Crise financeira e nova rodada de ataques aos direitos sociais



Face à evidência de que a crise iniciada em 2008 ainda não foi estancada, o que a situação grega e de outros países europeus vem a demonstrar cabalmente, novas socializações de perdas podem ser lançadas à população como medidas inevitáveis, ainda que esperem pelo fim do ano eleitoral. Não é, pois, difícil de desconfiar que esteja em andamento mais um ataque aos direitos dos trabalhadores.



Na última débâcle do capital, desonerações foram feitas em nome da sustentação de empresas, bancos e créditos. Mas nada disso impediu as demissões e flexibilizações de direitos, além do sumiço do dinheiro jogado na economia pelo governo, que foi parar em novas especulações e cobertura de rombos das matrizes.

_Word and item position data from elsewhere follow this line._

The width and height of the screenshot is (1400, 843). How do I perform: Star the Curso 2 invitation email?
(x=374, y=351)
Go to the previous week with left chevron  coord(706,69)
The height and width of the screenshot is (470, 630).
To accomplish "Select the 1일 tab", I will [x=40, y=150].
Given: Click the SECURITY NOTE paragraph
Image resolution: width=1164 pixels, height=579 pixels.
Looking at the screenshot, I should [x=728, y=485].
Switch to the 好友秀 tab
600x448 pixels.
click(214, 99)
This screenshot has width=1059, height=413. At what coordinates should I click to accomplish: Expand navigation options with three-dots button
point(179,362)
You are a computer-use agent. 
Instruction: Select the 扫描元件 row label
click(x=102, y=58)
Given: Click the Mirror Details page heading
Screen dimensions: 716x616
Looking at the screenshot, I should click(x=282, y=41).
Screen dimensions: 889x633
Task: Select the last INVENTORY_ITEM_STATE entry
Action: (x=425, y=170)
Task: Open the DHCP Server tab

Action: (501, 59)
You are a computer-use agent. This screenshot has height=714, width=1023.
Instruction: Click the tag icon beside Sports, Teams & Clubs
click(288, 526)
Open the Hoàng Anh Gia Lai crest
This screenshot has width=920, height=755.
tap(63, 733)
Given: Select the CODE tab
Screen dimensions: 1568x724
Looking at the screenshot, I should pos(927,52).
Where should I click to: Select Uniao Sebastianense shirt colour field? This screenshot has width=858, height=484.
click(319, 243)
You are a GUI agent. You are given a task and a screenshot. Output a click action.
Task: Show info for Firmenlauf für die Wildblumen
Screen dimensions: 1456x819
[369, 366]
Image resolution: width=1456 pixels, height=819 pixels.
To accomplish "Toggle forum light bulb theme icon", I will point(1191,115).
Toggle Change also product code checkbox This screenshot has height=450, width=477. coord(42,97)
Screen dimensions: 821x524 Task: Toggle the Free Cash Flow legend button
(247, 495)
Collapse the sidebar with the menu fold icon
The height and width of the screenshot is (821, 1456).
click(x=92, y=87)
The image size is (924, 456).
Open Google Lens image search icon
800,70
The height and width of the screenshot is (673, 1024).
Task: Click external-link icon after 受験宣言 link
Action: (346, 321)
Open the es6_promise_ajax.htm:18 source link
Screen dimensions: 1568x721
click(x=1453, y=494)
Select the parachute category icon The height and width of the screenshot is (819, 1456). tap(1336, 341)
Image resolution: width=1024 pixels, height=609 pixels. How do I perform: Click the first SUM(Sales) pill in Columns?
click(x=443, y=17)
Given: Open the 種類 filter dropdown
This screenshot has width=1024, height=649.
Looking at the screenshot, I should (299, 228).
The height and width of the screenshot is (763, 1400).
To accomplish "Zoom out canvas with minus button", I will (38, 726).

Tramitam já no Congresso diversos projetos de lei e emendas constitucionais nesse sentido: o PLP 549 (que congelaria salários do funcionalismo público por 10 anos!), o PLP 248 (contra a estabilidade), PEC 306 (pelo fim do Regime Jurídico Único), Decreto 6.944 (política produtivista) e a MP 431 (avaliação de desempenho). São todos de orientação sempre combatida pelos trabalhadores e que ainda podem avançar.



Por hora, é torcer para que não sejam barrados pelo presidente Lula o reajuste aos aposentados e o fim do fator previdenciário, já aprovados no Senado.



Gabriel Brito é jornalista.

Colaborou Valéria Nader, editora do Correio da Cidadania.